“We realized we had to do a better job as a school district,” Mohs said. “We have to ensure that our system doesn’t contribute to the long-term racial achievement gap.”
Last fall, Mohs set a new goal, asking schools to include at least 75 percent of these troubled students in mainstream settings. One of the first schools to embrace the concept was Frost Lake Elementary, where second-grader Dominic Caliguire had been struggling with behavior issues since kindergarten. Last year, Dominic was allowed to mingle with regular students only during gym. This year, he is spending the majority of his day in a regular classroom.
It took some patience. At the beginning of the year, he was allowed two incidents per day before being hustled back to the room for disabled students. Then his teacher reduced it to one. Each time, he adjusted his behavior. Since his limit was reduced to zero, he has gone five weeks without a single meltdown.
“He is very proud of himself,” said his teacher, Amy Eelkema.
On a recent visit, Dominic kept up with 25 other students as they jogged around the gym, but he struggled with the jump rope. “Keep working on it, Dominic!” his teacher shouted.
Being called out for failure would have prompted him to shut down a year ago, Eelkema said. But he kept trying until he completed three revolutions. He grinned with delight at the accomplishment.
After Frost Lake moved most disabled children into regular classrooms, the number of behavior problems dropped by as much as 50 percent. That improvement is mirrored across the district, said special education director Liz Keenan, pointing to a 70 percent drop in suspensions.
By creating programs that target the district’s most challenging students, Mohs believes he can avoid sending large numbers of high-needs kids to the intermediate districts, where expenses are typically two to three times higher.
“It’s a significant challenge,” Mohs said. “We don’t have an endless pot of money.”
‘The one place you can’t cut’
Like most school districts in Minnesota, St. Paul doesn’t receive enough money from the state and federal government to pay for its special education costs.

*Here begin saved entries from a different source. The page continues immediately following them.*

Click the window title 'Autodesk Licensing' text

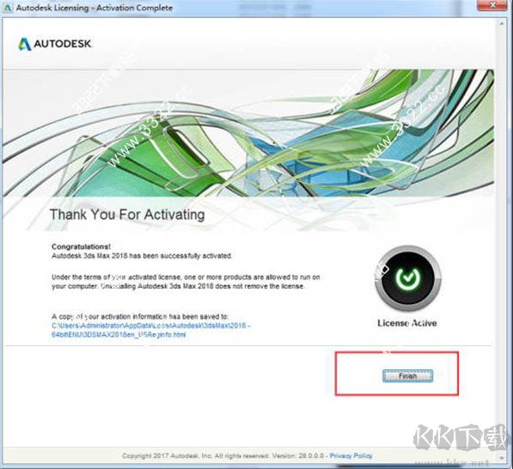click(x=95, y=8)
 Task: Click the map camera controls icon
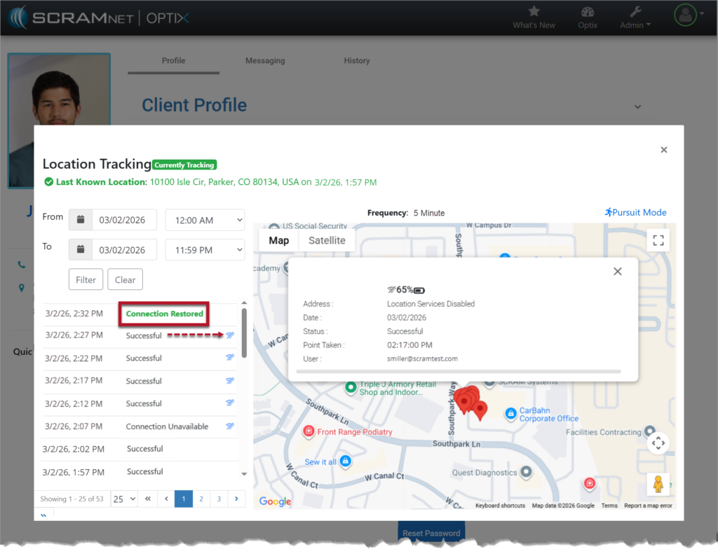coord(658,443)
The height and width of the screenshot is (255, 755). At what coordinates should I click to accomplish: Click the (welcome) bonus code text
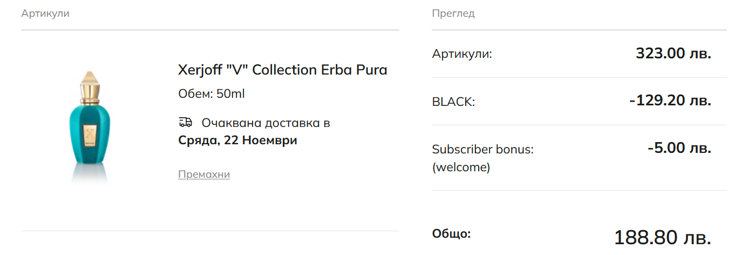click(461, 167)
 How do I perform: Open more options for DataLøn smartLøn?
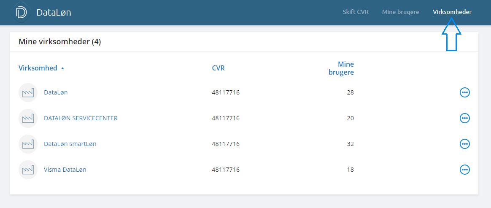pos(464,144)
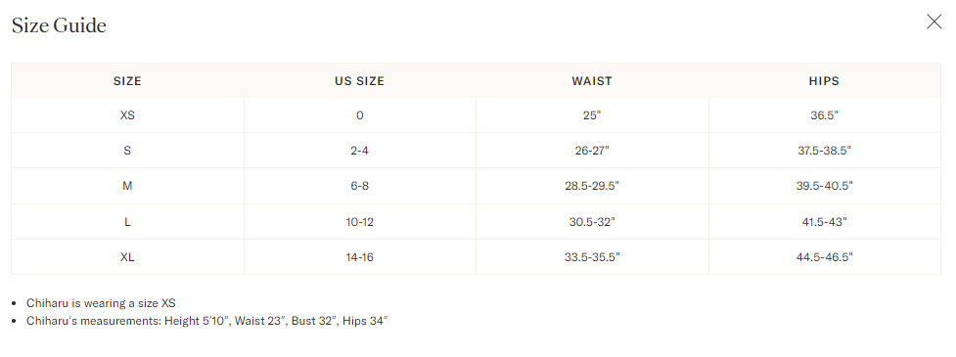Select the US SIZE column header
The height and width of the screenshot is (357, 956).
[x=360, y=81]
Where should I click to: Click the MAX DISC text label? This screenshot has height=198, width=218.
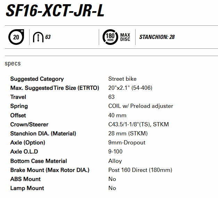click(x=125, y=37)
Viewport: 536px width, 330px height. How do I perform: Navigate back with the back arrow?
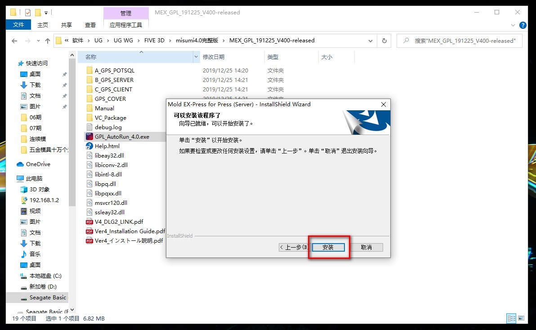pos(14,41)
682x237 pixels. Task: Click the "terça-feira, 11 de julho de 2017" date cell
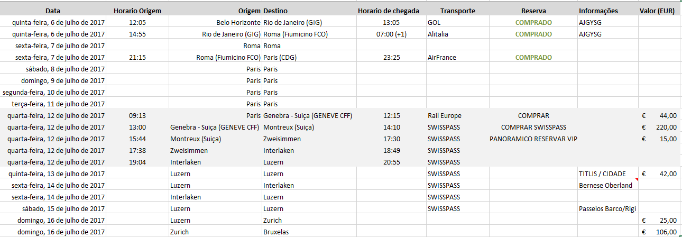point(58,104)
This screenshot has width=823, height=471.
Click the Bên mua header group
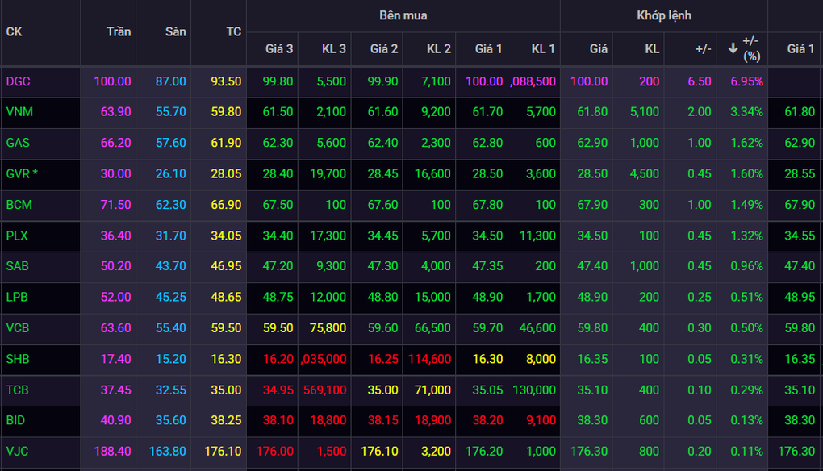[x=403, y=15]
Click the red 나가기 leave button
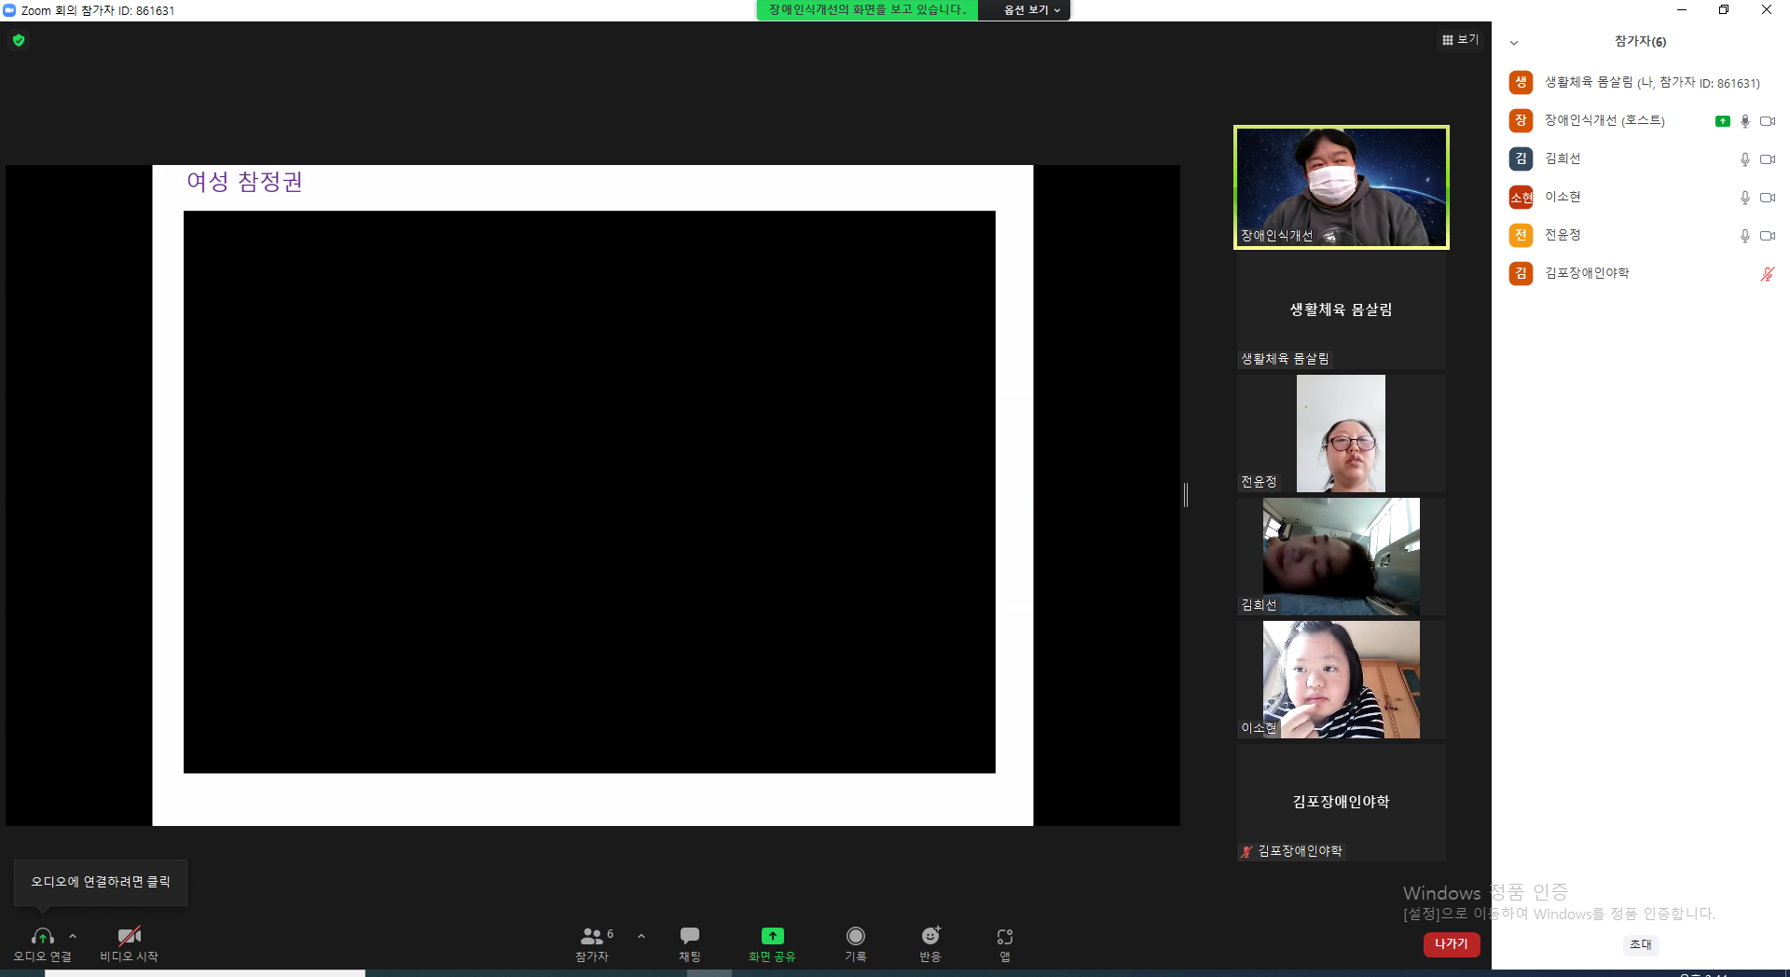The width and height of the screenshot is (1790, 977). coord(1452,944)
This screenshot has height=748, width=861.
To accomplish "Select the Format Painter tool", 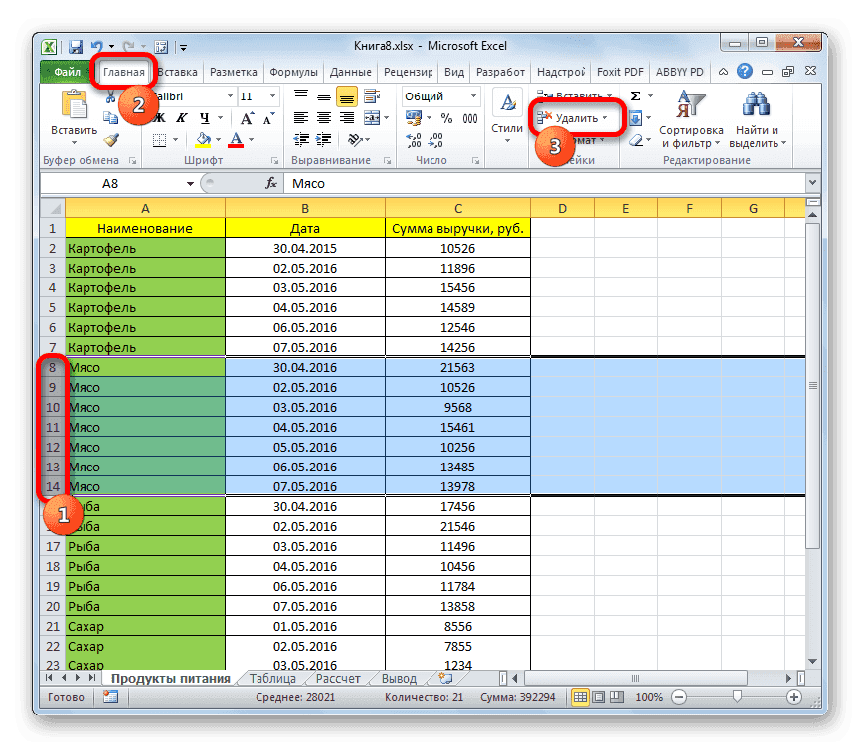I will [109, 140].
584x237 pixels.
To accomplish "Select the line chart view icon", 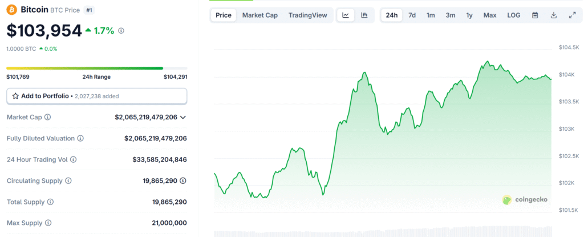I will coord(346,15).
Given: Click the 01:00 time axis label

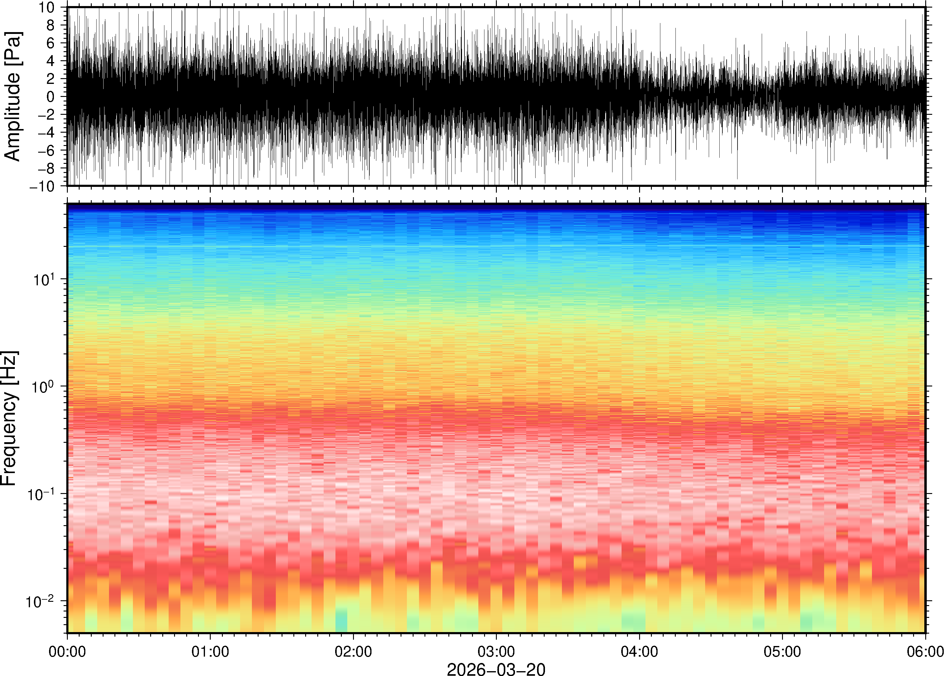Looking at the screenshot, I should (x=210, y=651).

In its case, the funding gap is about $36 million, or 37 percent of the $98 million it spent on special education last year.
In the past 10 years, district officials have gone to voters twice for help in dealing with that shortfall and other expenses. Both measures passed. Last year, voters approved $39 million for all-day kindergarten, smaller class sizes and new technology.
But directly or indirectly, almost all of that money will be used to offset the district’s special ed deficit, Mohs said.
Other districts have been less successful: School spending measures failed 44 percent of the time in the past decade, according to the state.
“I would say the funding gap for special education is a major cost pressure on school districts,” said Tom Melcher, director of school finance for the state education department. “They do their best to contain costs, but there are limits on what they can do.”
In Minneapolis, which is facing a $34 million funding gap for special education, administrators are considering $25 million in budget cuts.
“It isn’t just because of special education, but that is certainly contributing to the problem,’’ said Ann Casey, the district’s executive director of special ed. “Every year, the district has to do more with less.”